## INSTRUCTIONS FOR THE TASK
Go through the data below and return each line where the string "computer" occurs.

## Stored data

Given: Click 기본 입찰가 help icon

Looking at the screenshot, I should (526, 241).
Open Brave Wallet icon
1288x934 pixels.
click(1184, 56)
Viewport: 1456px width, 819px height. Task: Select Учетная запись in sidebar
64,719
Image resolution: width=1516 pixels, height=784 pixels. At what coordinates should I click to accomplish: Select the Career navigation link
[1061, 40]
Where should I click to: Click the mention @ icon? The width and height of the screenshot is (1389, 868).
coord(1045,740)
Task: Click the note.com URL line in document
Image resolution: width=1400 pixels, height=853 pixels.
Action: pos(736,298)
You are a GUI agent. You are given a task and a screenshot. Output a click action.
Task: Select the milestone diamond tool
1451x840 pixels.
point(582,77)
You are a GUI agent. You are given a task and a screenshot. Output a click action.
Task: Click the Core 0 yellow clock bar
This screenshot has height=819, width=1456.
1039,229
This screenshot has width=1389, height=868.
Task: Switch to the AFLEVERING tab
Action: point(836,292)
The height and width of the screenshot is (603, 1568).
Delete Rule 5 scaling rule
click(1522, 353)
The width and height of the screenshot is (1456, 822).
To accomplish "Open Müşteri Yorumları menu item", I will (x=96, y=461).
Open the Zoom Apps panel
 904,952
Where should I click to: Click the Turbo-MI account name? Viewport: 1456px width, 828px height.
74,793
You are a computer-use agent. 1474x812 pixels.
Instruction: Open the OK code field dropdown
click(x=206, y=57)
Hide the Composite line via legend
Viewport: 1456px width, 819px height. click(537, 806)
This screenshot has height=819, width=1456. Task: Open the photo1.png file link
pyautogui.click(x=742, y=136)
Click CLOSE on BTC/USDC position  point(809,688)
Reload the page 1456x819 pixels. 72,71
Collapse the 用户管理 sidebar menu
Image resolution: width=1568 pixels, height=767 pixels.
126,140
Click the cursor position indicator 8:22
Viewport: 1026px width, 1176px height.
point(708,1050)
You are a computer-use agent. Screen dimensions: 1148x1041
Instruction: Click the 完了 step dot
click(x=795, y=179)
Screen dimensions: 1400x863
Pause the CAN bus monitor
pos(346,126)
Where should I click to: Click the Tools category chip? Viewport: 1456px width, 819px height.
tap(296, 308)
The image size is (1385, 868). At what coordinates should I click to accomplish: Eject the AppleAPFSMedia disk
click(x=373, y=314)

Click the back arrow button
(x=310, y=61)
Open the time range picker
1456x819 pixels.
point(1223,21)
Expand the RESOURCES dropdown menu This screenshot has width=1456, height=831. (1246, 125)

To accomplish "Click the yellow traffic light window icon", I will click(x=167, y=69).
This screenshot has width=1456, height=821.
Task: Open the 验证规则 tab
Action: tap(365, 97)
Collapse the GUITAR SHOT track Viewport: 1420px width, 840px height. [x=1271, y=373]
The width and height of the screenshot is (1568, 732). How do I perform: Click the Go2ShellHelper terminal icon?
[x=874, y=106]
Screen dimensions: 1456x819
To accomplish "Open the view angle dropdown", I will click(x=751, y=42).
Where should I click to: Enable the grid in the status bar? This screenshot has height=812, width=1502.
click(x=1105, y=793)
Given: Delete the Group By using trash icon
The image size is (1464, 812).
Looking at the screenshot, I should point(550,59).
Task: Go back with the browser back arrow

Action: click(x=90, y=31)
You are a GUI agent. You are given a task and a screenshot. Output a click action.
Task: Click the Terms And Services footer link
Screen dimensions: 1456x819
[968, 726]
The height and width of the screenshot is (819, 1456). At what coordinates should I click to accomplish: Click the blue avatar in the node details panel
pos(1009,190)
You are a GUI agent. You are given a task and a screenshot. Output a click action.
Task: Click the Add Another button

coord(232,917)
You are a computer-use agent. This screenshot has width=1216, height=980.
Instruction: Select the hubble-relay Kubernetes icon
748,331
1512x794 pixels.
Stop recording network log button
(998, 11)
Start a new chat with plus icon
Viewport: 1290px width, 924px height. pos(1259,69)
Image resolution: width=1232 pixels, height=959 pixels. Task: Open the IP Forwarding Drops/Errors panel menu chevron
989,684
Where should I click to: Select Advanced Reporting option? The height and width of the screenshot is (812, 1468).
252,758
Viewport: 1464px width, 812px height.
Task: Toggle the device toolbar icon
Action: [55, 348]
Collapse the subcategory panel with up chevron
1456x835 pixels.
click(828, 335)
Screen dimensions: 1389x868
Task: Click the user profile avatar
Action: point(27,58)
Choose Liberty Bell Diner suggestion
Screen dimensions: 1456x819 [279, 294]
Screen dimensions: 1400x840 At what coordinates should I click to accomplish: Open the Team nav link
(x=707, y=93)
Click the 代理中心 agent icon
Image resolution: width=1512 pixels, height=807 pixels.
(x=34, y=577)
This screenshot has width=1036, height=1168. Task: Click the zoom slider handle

## RESPONSE
You are a computer-use agent. 1474x812 pixels.
You are a computer-use agent. Screen dimensions: 1148x1041
You are a computer-use agent. This screenshot has width=1216, height=980.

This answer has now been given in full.